RECORD SET

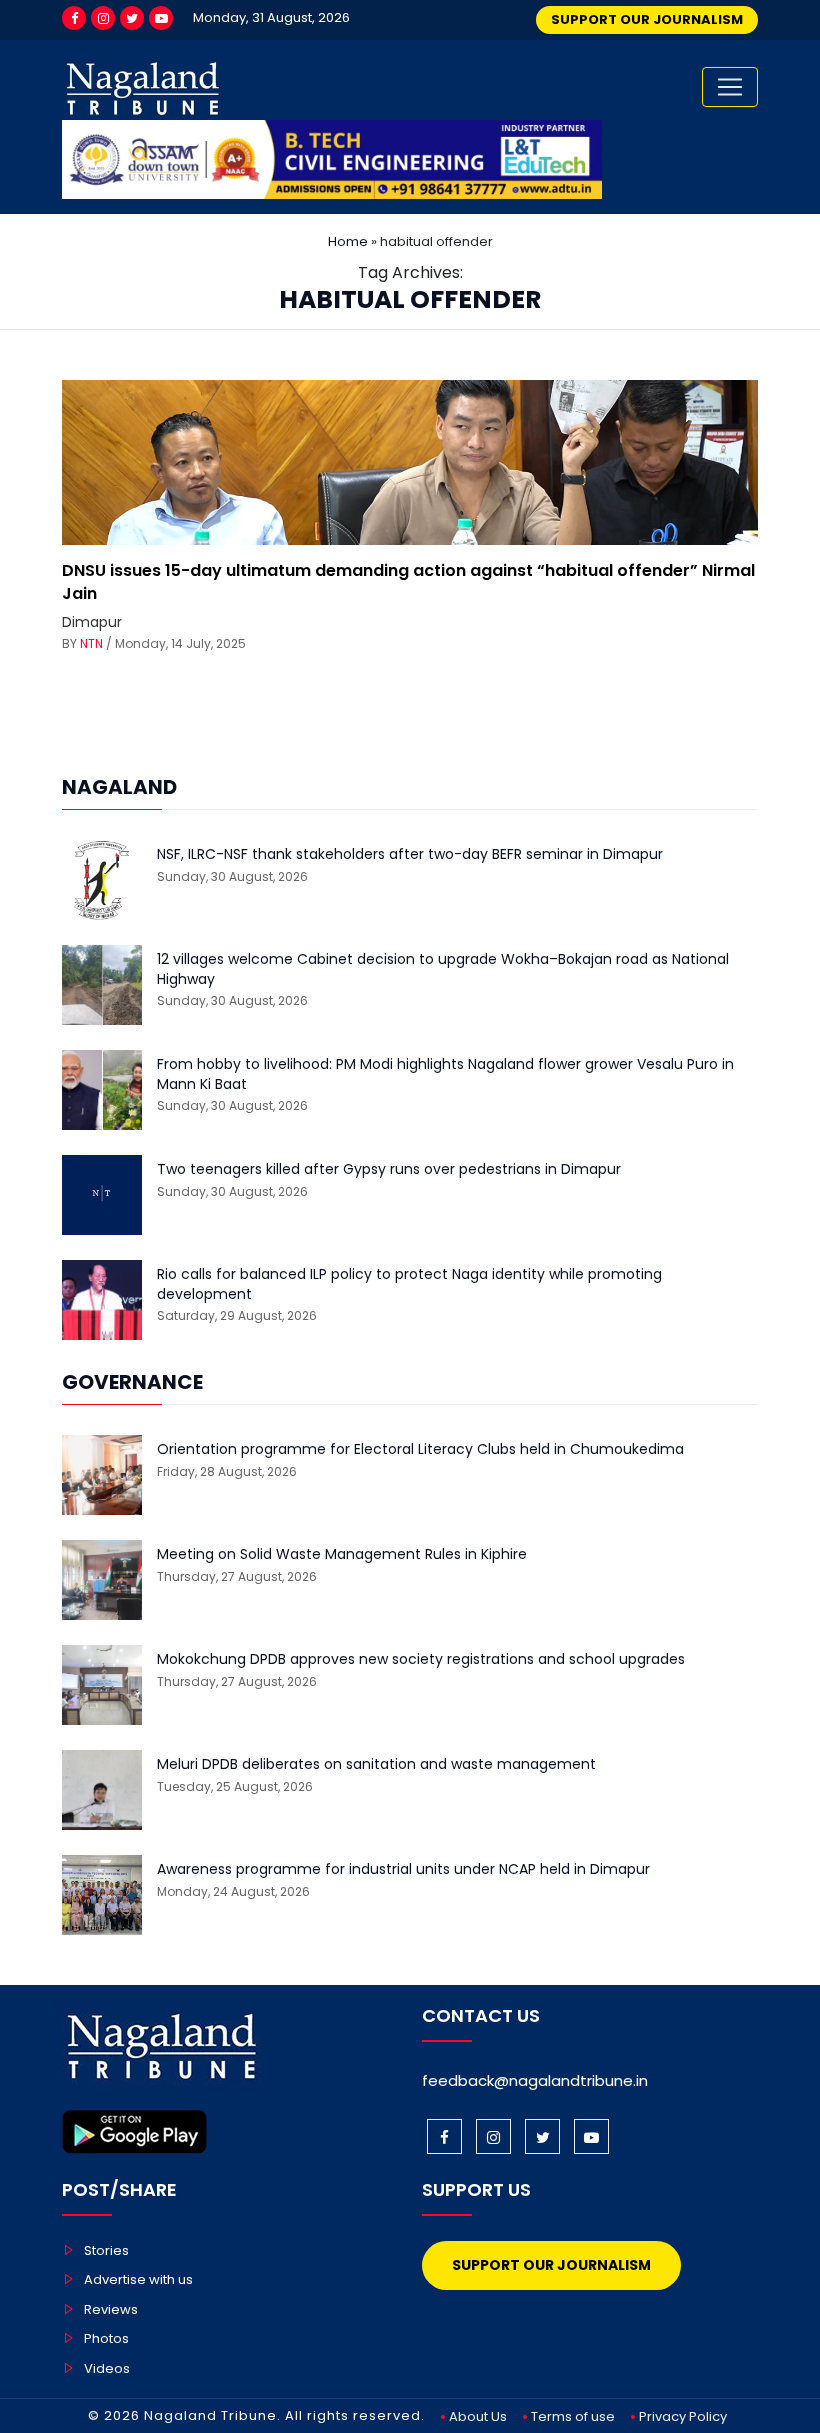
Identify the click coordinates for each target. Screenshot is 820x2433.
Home (348, 241)
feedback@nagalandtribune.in (535, 2080)
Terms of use (573, 2416)
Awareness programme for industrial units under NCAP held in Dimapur (403, 1869)
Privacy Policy (683, 2416)
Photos (106, 2338)
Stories (106, 2250)
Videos (107, 2368)
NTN (91, 643)
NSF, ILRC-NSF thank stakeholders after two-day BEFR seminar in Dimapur (410, 854)
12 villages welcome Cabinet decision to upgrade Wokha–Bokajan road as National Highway (443, 969)
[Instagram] (103, 18)
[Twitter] (132, 18)
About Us (478, 2416)
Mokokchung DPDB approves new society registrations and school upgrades (421, 1659)
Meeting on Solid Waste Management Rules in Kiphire (342, 1554)
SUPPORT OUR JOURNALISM (647, 19)
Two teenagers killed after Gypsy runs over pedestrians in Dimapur (389, 1169)
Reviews (111, 2309)
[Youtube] (161, 18)
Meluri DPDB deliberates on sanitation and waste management (376, 1764)
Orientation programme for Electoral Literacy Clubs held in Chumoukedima (420, 1449)
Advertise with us (138, 2279)
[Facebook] (74, 18)
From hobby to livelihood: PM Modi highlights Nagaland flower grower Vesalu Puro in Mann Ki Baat (445, 1074)
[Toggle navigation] (730, 87)
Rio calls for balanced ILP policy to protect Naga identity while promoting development (409, 1284)
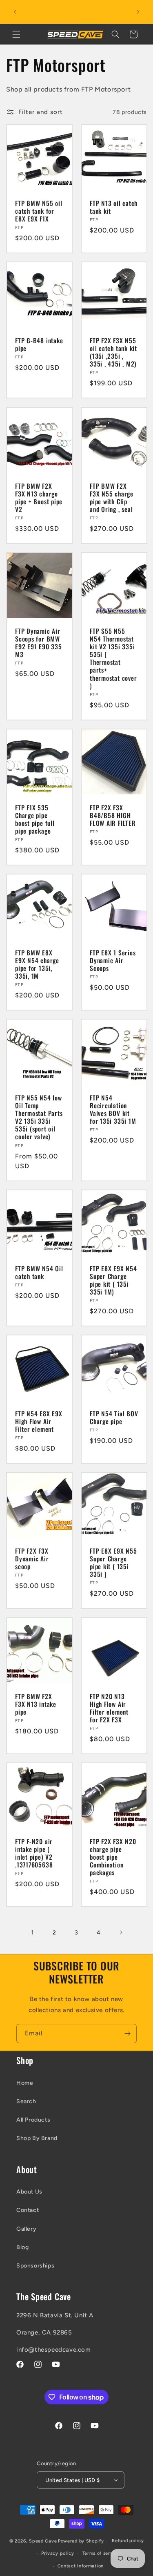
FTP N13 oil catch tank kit (113, 207)
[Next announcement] (138, 12)
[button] (16, 34)
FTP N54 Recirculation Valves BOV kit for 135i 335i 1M (113, 1109)
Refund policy (128, 2540)
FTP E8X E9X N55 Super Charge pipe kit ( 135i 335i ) (113, 1563)
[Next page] (121, 1932)
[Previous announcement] (15, 12)
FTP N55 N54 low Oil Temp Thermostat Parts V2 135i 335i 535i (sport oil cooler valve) (38, 1117)
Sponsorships (35, 2265)
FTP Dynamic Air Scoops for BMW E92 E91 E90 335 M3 (38, 642)
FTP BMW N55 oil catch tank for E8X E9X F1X (38, 211)
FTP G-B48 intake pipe (39, 344)
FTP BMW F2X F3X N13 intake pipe (35, 1704)
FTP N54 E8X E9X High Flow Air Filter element (38, 1421)
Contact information (81, 2566)
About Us (29, 2191)
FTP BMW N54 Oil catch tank (39, 1272)
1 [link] (32, 1932)
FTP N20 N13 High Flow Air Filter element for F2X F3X (109, 1708)
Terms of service (101, 2553)
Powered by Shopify (81, 2541)
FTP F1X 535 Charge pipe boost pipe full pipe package (35, 819)
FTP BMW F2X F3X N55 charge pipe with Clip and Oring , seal (111, 497)
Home (24, 2083)
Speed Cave (43, 2541)
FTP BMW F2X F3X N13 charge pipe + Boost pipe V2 (38, 497)
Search (26, 2101)
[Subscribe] (127, 2033)
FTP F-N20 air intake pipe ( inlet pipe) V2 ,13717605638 (34, 1853)
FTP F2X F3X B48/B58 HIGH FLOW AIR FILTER (113, 815)
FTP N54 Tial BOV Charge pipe (114, 1417)
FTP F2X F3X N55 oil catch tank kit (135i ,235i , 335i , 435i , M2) (113, 352)
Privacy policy (57, 2553)
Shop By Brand (37, 2138)
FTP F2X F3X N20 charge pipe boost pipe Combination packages (113, 1856)
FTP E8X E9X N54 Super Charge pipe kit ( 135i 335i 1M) (113, 1280)
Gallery (26, 2228)
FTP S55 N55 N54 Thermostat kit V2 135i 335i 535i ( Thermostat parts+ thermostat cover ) (113, 658)
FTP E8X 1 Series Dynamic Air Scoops (112, 961)
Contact (27, 2210)
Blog (22, 2247)
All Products (33, 2119)
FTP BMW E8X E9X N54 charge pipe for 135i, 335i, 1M (37, 964)
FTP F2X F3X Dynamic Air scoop (32, 1559)
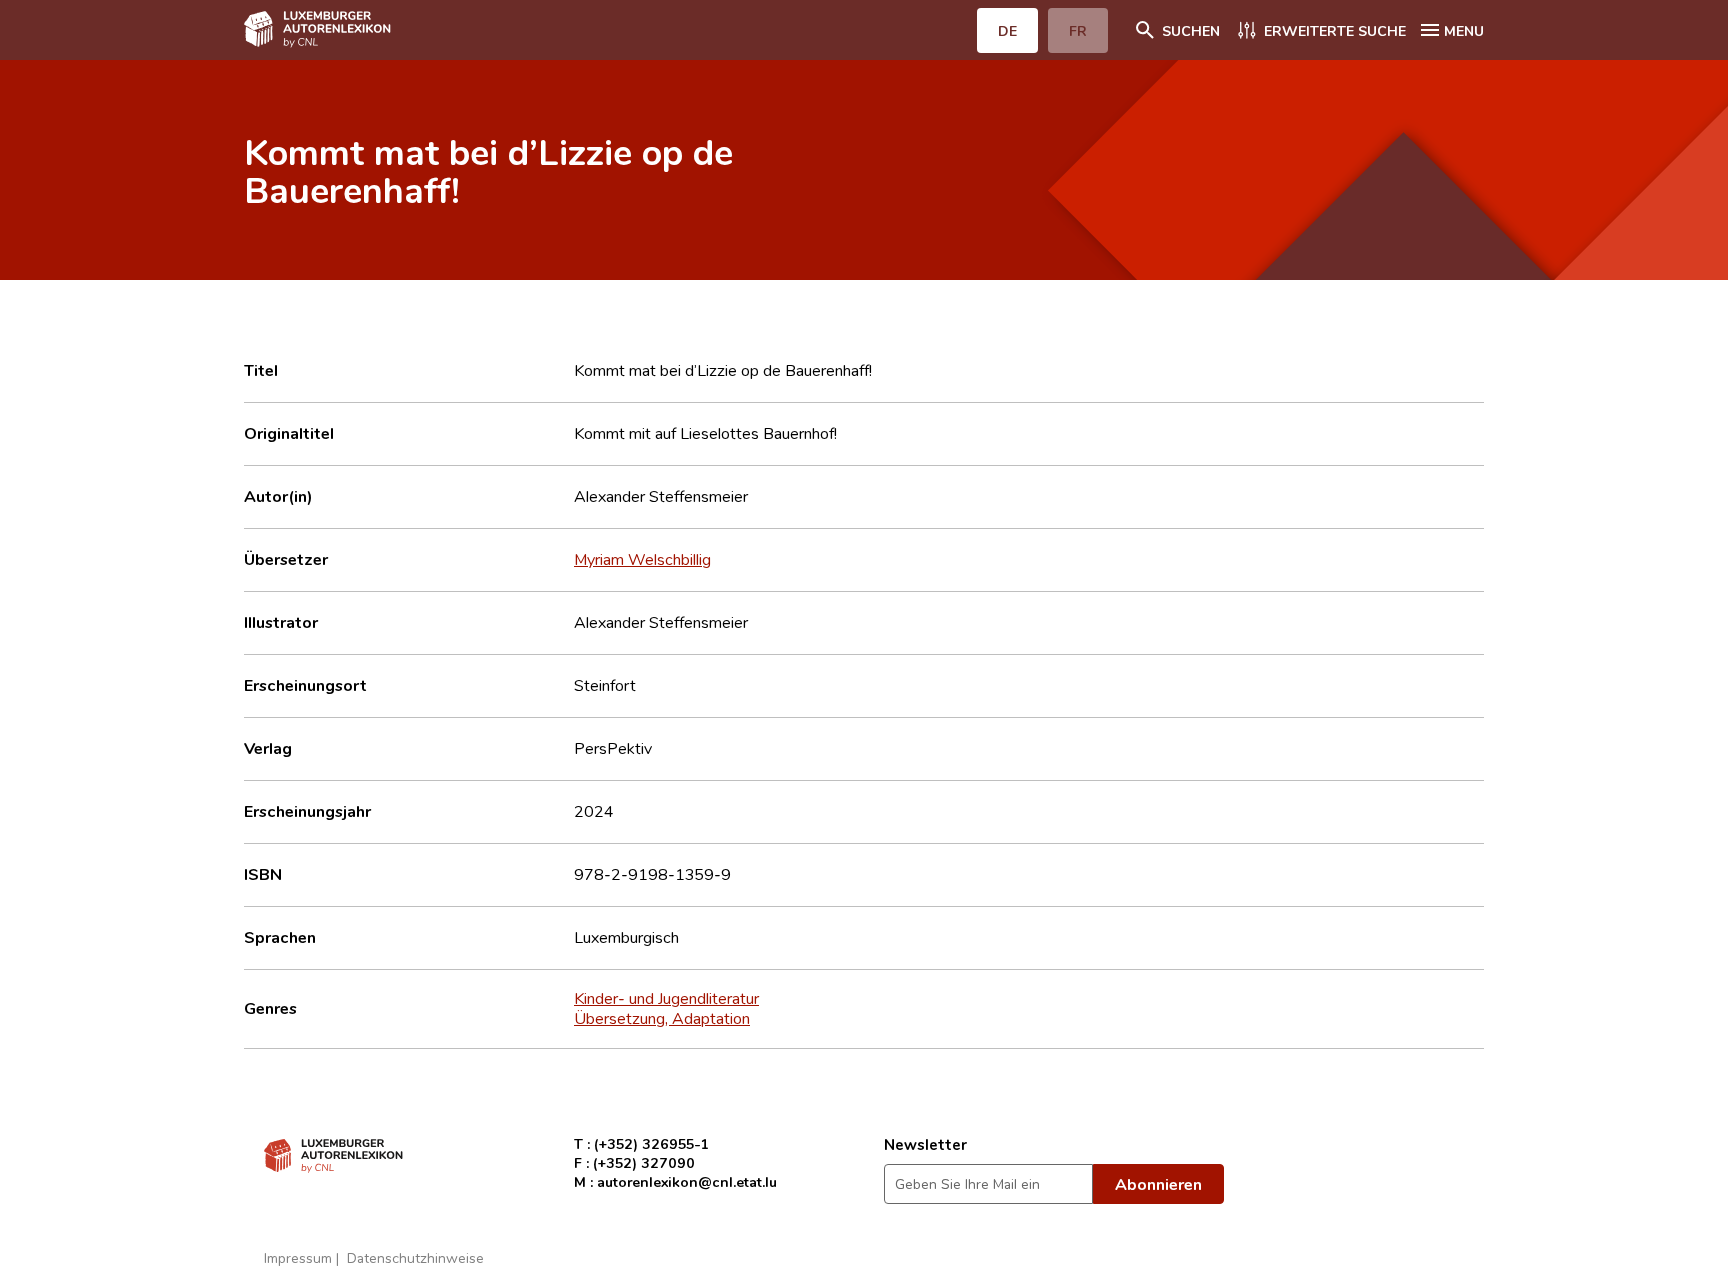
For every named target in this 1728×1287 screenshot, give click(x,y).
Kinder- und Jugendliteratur (666, 998)
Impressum (298, 1257)
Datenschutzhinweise (415, 1257)
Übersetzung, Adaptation (662, 1018)
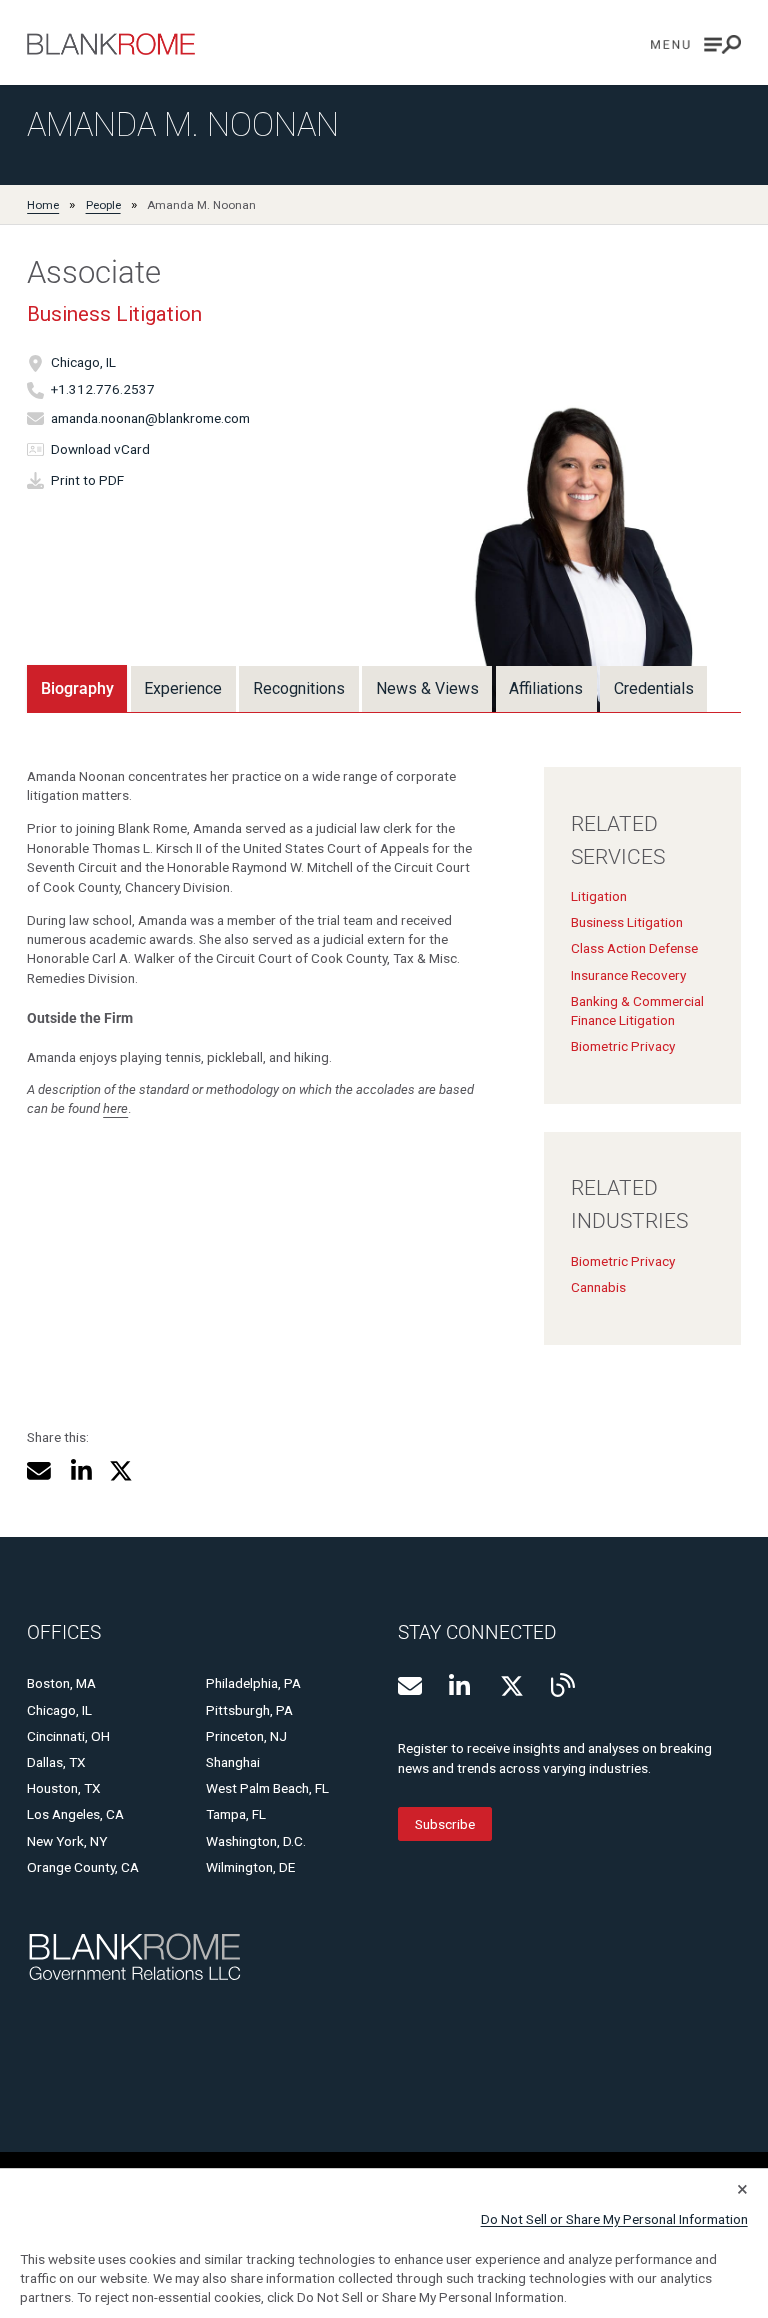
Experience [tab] (183, 688)
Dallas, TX (56, 1762)
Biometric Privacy (623, 1046)
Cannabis (598, 1287)
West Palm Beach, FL (267, 1788)
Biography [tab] (77, 688)
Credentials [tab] (654, 688)
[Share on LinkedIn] (80, 1471)
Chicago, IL (83, 363)
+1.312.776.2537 (103, 390)
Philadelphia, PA (253, 1683)
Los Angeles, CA (75, 1814)
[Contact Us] (410, 1686)
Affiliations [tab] (546, 688)
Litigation (599, 896)
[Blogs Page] (563, 1685)
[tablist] (367, 688)
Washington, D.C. (256, 1841)
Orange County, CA (83, 1867)
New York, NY (67, 1841)
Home (43, 205)
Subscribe (445, 1824)
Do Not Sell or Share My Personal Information (614, 2219)
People (103, 205)
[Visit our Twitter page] (512, 1686)
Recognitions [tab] (299, 688)
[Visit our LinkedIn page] (461, 1686)
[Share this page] (39, 1471)
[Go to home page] (111, 44)
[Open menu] (696, 44)
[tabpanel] (384, 1042)
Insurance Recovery (628, 975)
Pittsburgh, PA (249, 1710)
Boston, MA (61, 1683)
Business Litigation (114, 314)
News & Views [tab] (427, 688)
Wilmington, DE (250, 1867)
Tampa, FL (236, 1814)
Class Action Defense (634, 948)
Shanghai (233, 1762)
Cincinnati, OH (68, 1736)
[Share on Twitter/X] (121, 1471)
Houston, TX (64, 1788)
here (115, 1108)
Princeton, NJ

ASSIGNMENT
Of the lines in the data, report each one containing the string "element".

WORKED SOLUTION
FTP N54 E8X E9X High Flow Air Filter element (38, 1421)
FTP N20 N13 High Flow Air Filter element for F2X F3X (109, 1708)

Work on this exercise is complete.